- [SOURCE DOCUMENT]:
Britain's most brutal race is back!

by Press Release
Monday 9th January 2017
Tags  MONTANE Spine Race   |   The Spine   |   Montane Spine   |   Spine Race
 
 
One of the toughest ultra races in Europe is set to take place along the entirety of the Pennine Way 14th - 22nd January 2017. The non-stop, 268 mile Montane® Spine Race, will see competitors race in unrelenting winter conditions whilst overcoming challenges from severe fatigue and all the physical demands that accompany a race in these conditions. 
 
The Montane® Spine Race is a collection of three savage ultra races:
  • The Montane® Spine Race – the original 268 mile race from Edale to Kirk Yetholm
  • The Montane® Spine Challenger – shorter and faster than the Spine Race at 108 miles, but no less brutal.
  • The Montane® Spine MRT Challenge – the same as the Spine Challenger but specifically for Mountain Rescue personnel from England, Wales and the Scottish Borders, who will be raising funds for their respective teams
This year will see 260 heroic competitors line up at the start of the three races.  The inaugural Spine Race first took place in 2012 with only 11 entrants, of which 3 ultimately crossed the finish line. Since then, the race’s notorious brutality attracts competitors from around the world and has propelled further and further into the spotlight, attracting new racers each year who seek the next scalp on their endurance race hitlist.

- [EXTRACTED RECORDS]:
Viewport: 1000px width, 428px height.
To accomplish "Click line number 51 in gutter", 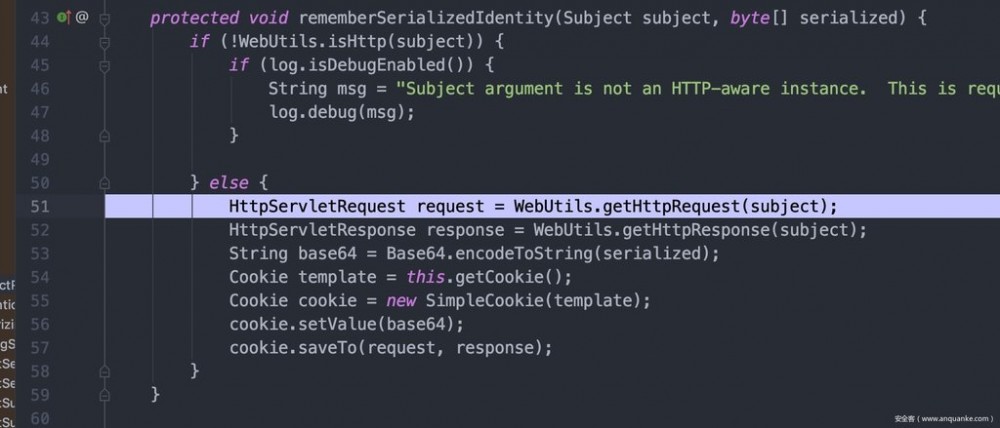I will (x=40, y=206).
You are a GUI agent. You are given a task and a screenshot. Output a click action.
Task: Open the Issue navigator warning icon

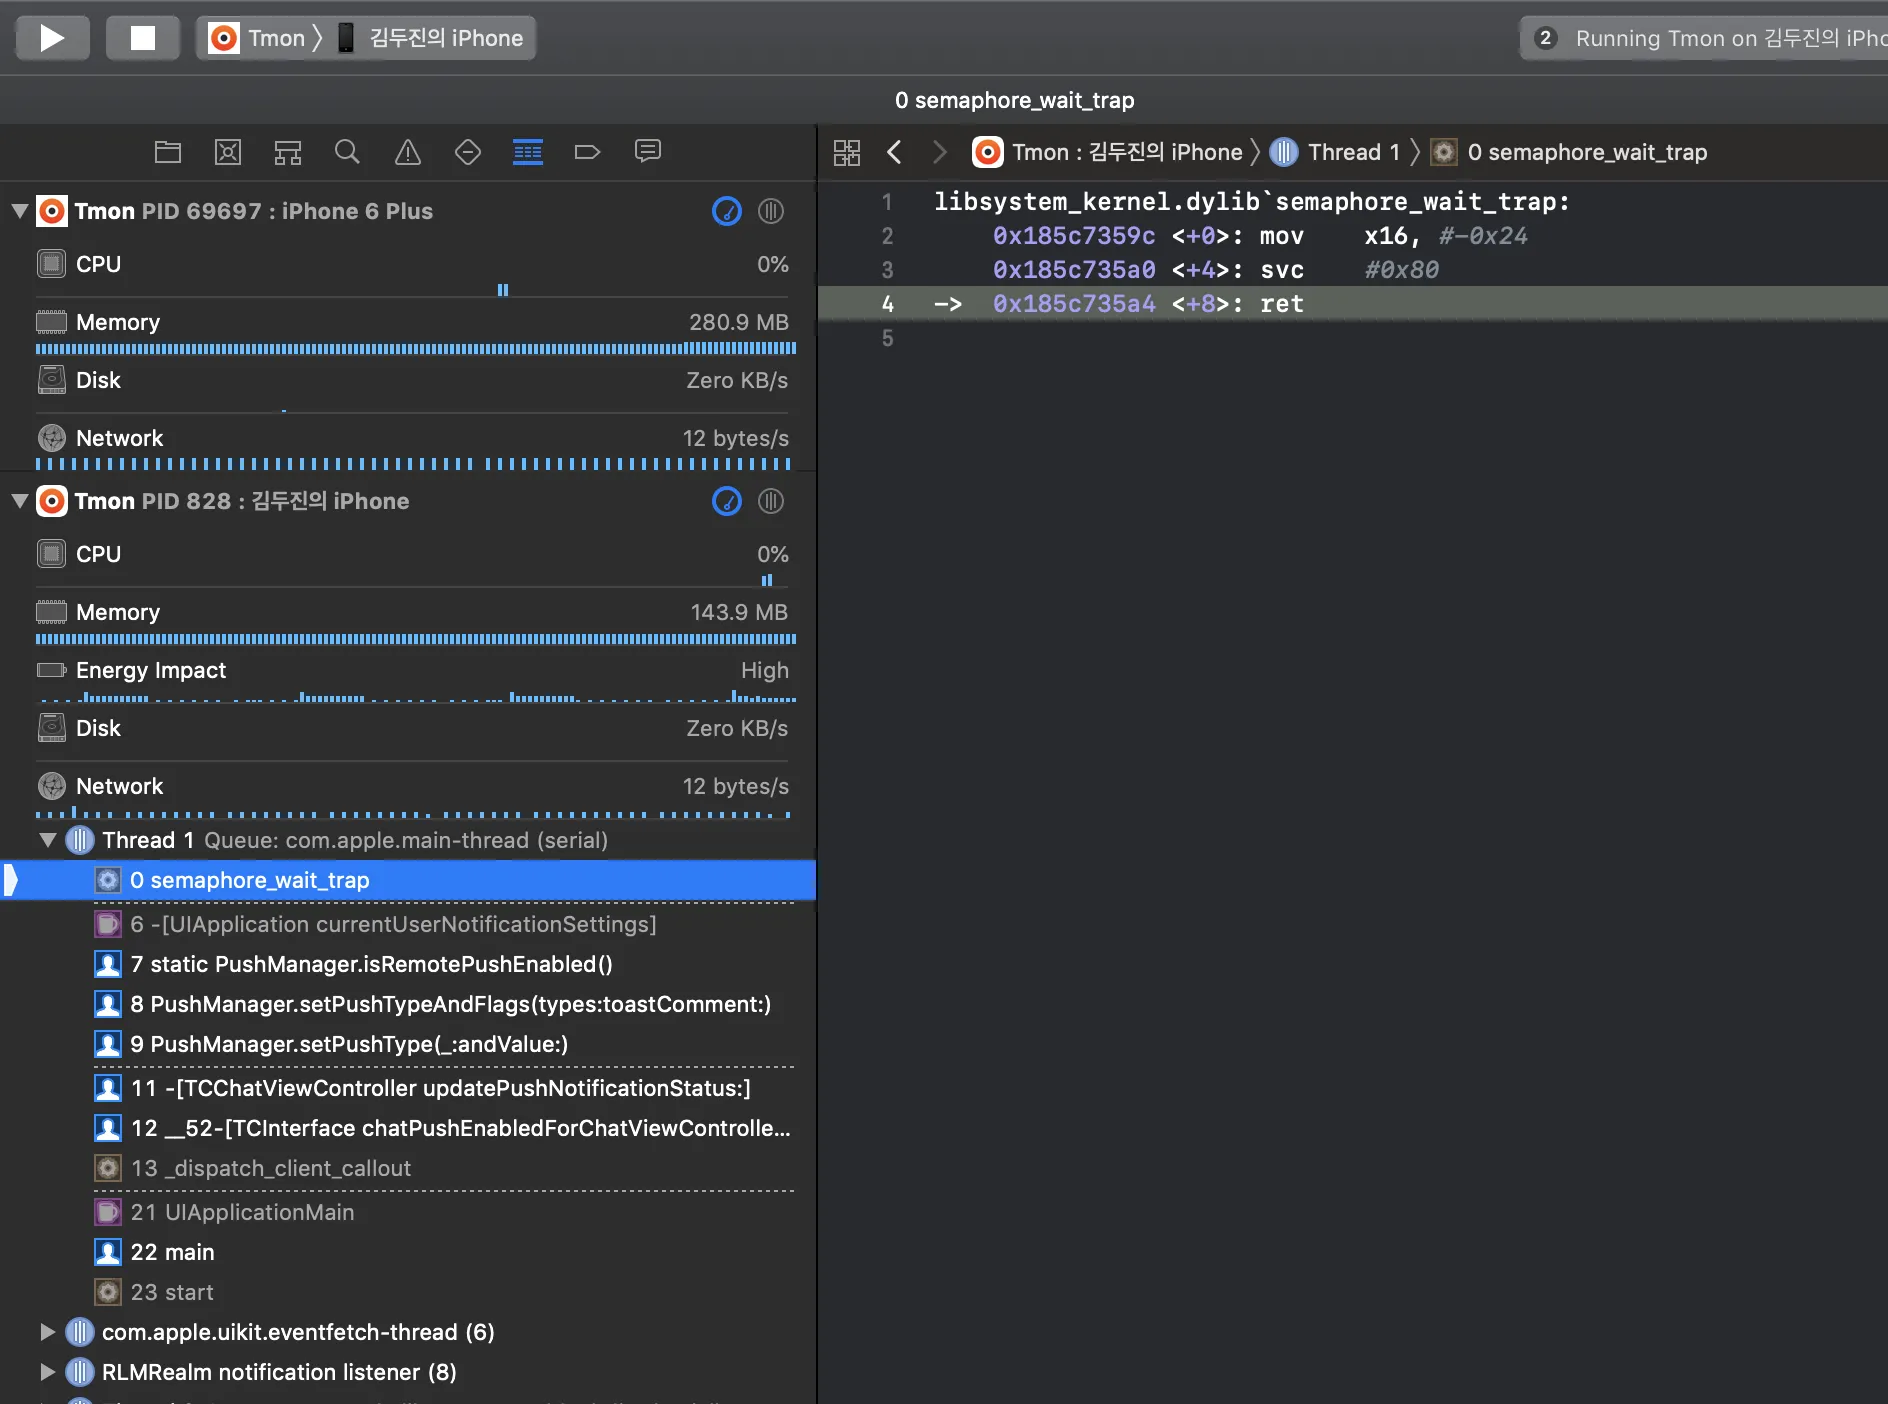click(408, 152)
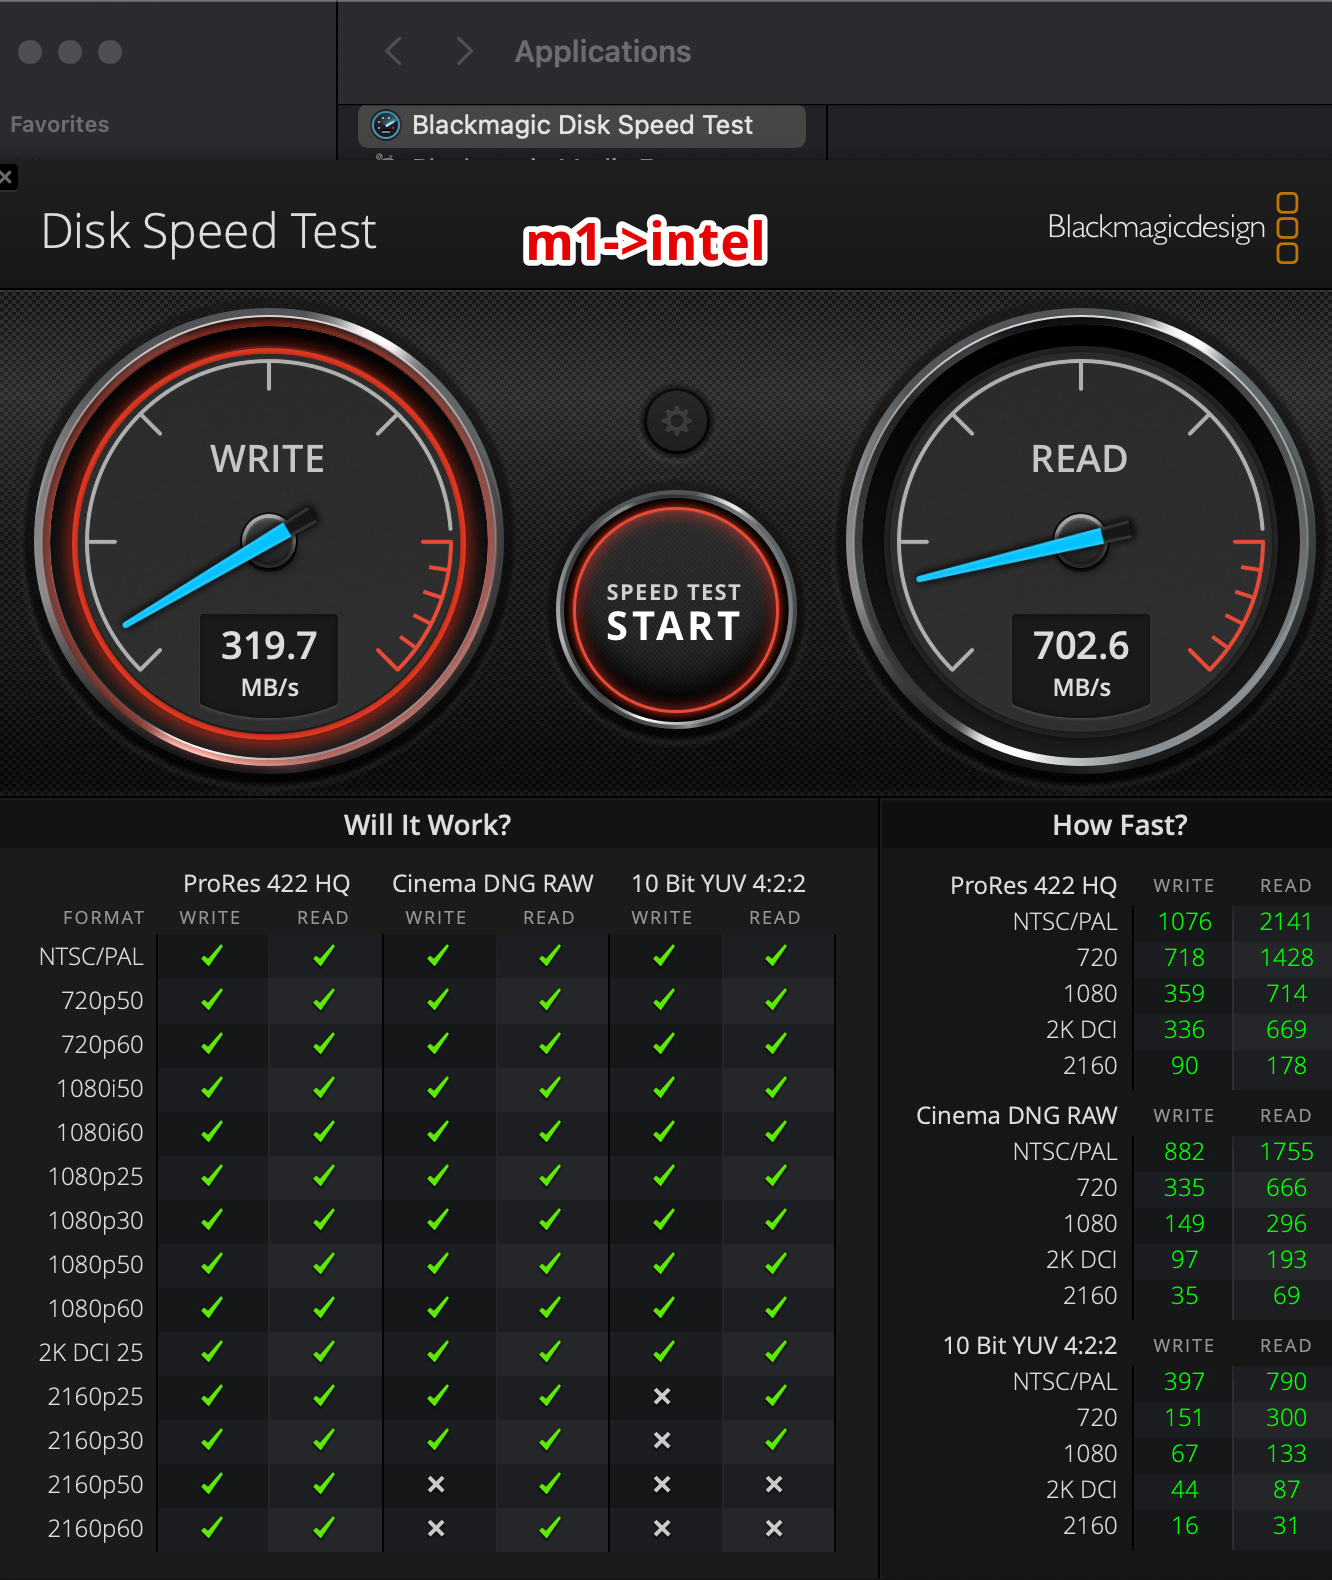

- [THE PROBLEM]:
Answer these from the Spine Race press release above:
1. How many miles long is the Montane Spine Challenger?
2. How many competitors will line up at the start of the three races this year?
3. In what year did the first Spine Race take place?

- [RESPONSE BELOW]:
1. 108 miles
2. 260
3. 2012